For new users: think of it as a **recipe**. Each line in `run()` is an instruction that takes the current EEG dataset, applies some transformation, and passes it along to the next step.

### Under the Hood: MNE Objects

AutoCleanEEG builds on [MNE-Python](https://mne.tools/), which provides data objects for EEG/MEG:

* **Raw** – continuous EEG recordings.
* **Epochs** – segmented trials or fixed-length windows.
* **Evoked** – averaged responses (like ERPs).

Each function in your Task class **takes one of these MNE objects**, transforms it (e.g., filters it, runs ICA, drops bad epochs), and then **returns it for the next step**.

This makes the pipeline flexible: at every stage, you’re just manipulating an EEG object in memory.

### Why It’s Powerful

* **Chainable** – You can call one function after another (`resample → filter → ICA → epoch`) and the data flows through.
* **Customizable** – You can add, skip, or branch steps as needed.
* **Interoperable** – Anything you can do in Python with an MNE object can be slotted into a Task step.
* **Not Limited to Python** – With proper wrappers, you can even call **MATLAB functions** (e.g., via `matlab.engine` or exporting files to EEGLAB) inside a step.

That means the Task framework doesn’t limit you to built-in methods — you can plug in **custom filters, artifact rejection methods, or ML models**.

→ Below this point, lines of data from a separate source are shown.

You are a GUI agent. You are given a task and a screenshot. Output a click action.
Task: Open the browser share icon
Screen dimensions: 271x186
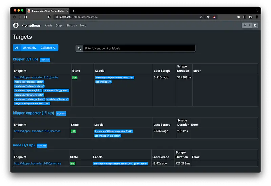(x=201, y=17)
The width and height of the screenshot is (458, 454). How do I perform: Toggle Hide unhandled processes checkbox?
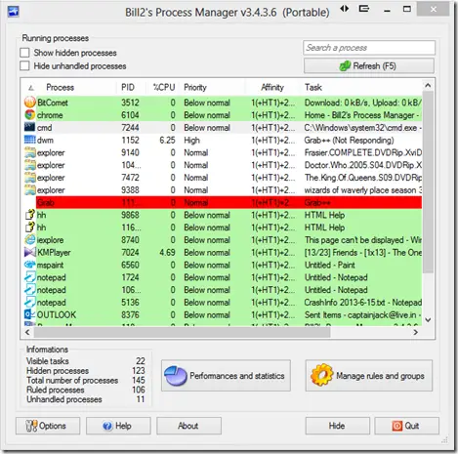pyautogui.click(x=24, y=65)
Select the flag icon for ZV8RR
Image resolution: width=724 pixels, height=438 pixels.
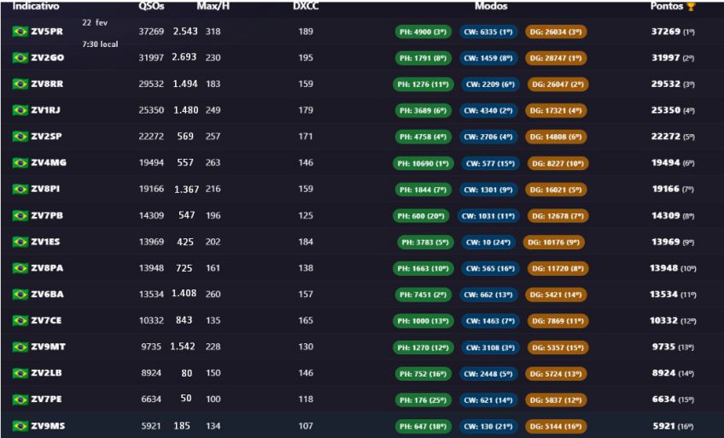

### Example: Transform Flow

```python theme={null}
class MyCustomTask(Task):
    def run(self):
        self.import_raw()                 # Raw object
        self.resample_data()              # Raw → resampled Raw
        self.filter_data()                # Raw → filtered Raw
        self.run_ica()                    # Raw → ICA-cleaned Raw
        self.create_regular_epochs()      # Raw → Epochs
        self.gfp_clean_epochs()           # Epochs → cleaned Epochs
        self.generate_reports()           # Produce QC reports
```

Here the same dataset (`Raw` → `Epochs`) is transformed step by step. At any point, you could insert your own function (e.g., a MATLAB-based algorithm) as long as you return a valid MNE object.

### Branching & Customization

You’re not locked into a fixed sequence. You can:

* **Skip steps** (by disabling them in the config or removing from `run()`).
* **Branch** (e.g., create epochs two different ways, then compare results).
* **Insert custom steps** (e.g., your own artifact detector).

For example:

```python theme={null}
if self.config["ICA"]["enabled"]:
    self.run_ica()
else:
    self.skip("ICA disabled in config")

# Branch into task-specific preprocessing
if self.task_name == "RestingState":
    self.create_regular_epochs()
elif self.task_name == "Oddball":
    self.create_eventid_epochs()
```

### Big Picture

The **Task class** is both approachable for beginners (just follow the template) and extremely powerful for advanced users (because it exposes full MNE objects at every step).

That means you can start with defaults and gradually extend your pipeline as your research questions demand.